Para la reflexión de este mes, he recurrido una vez más a las palabras de Dietrich Bonhoeffer, pastor luterano y mártir de la Resistencia a la Guerra Nazi. Este pasaje proviene de Un testamento para la libertad y les insto a que lo tomen profundamente en serio. Es un mensaje que debemos escuchar y recordar a diario. Imagínese lo diferente que sería el mundo si cada persona midiera su valor por el amor en sus vidas. El pasaje es el siguiente:

«Una vida tiene sentido y valor sólo en la medida en que el amor está en ella. Además, la vida no es nada, nada en absoluto, y no tiene sentido ni valor si el amor no está en ella. El valor de una vida se mide por cuánto el amor que tiene. Todo lo demás no es nada, nada en absoluto, totalmente indiferente, totalmente sin importancia. Todas las cosas malas y todas las cosas buenas de la vida, todos los asuntos grandes y pequeños de la vida no son importantes. Solo nos preguntan sobre una cosa: -Tengamos amor o no … La vida realmente no vale la pena vivirla sin amor. Sin embargo, todo el sentido de la vida se cumple donde hay amor. En comparación con este amor, todo lo demás palidece en la insignificancia. ¿Qué significa la felicidad y la infelicidad, ¿qué significan la riqueza y la pobreza, qué significan el honor y la deshonra, qué significa vivir en casa o en el extranjero, qué significa la vida y la muerte donde la gente vive enamorada? No lo saben. No diferencian. Sólo saber que el único propósito de la felicidad, así como la infelicidad, pove Tanto la riqueza como la riqueza, el honor y la deshonra, vivir en casa o en el extranjero, vivir y morir es amar con más fuerza, pureza y plenitud.
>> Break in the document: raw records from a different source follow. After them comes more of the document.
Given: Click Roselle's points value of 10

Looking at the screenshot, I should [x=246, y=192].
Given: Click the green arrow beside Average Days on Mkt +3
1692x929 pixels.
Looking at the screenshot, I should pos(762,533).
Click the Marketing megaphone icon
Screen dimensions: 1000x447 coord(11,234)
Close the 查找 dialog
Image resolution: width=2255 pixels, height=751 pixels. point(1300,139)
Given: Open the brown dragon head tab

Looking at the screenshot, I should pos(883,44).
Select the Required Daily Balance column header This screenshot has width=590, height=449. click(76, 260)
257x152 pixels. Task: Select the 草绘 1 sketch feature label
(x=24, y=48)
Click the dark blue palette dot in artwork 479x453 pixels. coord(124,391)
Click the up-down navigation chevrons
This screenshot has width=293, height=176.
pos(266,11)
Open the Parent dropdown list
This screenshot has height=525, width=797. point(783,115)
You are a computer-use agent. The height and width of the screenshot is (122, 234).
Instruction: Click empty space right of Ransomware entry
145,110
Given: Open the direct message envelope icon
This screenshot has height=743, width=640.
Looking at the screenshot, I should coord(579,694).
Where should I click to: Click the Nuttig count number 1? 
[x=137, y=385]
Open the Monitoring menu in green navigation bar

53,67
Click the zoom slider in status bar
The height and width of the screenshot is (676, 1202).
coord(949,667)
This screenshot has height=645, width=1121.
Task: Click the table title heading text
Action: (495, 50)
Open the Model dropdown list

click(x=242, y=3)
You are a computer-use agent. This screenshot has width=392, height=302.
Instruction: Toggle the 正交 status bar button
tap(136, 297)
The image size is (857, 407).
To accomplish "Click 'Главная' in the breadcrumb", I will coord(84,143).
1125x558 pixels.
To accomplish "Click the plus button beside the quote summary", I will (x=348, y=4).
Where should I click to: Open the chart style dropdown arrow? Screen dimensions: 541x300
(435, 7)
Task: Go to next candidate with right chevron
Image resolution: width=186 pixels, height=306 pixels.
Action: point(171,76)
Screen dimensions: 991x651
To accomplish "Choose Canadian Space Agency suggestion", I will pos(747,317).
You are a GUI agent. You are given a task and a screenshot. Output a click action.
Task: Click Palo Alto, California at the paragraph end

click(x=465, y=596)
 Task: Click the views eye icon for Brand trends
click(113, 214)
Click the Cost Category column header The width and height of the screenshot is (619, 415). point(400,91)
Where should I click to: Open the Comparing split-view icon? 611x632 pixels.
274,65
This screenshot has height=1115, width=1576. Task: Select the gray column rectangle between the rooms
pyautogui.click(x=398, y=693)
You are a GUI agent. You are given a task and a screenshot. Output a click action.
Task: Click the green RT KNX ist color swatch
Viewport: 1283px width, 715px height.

Es la única cosa que está más allá de todas las distinciones, antes de todas las distinciones, en todas las distinciones. ‘El amor es tan fuerte como la muerte’ (Cantar de los Cantares 8: 6) «.

Hágase estas preguntas:

¿Eres candidato para el coaching espiritual?

¿Ha perdido su brújula moral en alguna parte?

¿Qué le falta a tu vida?

¿Qué le gustaría que se materialice que no lo sea?

¿Sientes como si estuvieras girando tus ruedas a veces?

¿Cómo te calificarías a ti mismo en términos del amor en tu vida?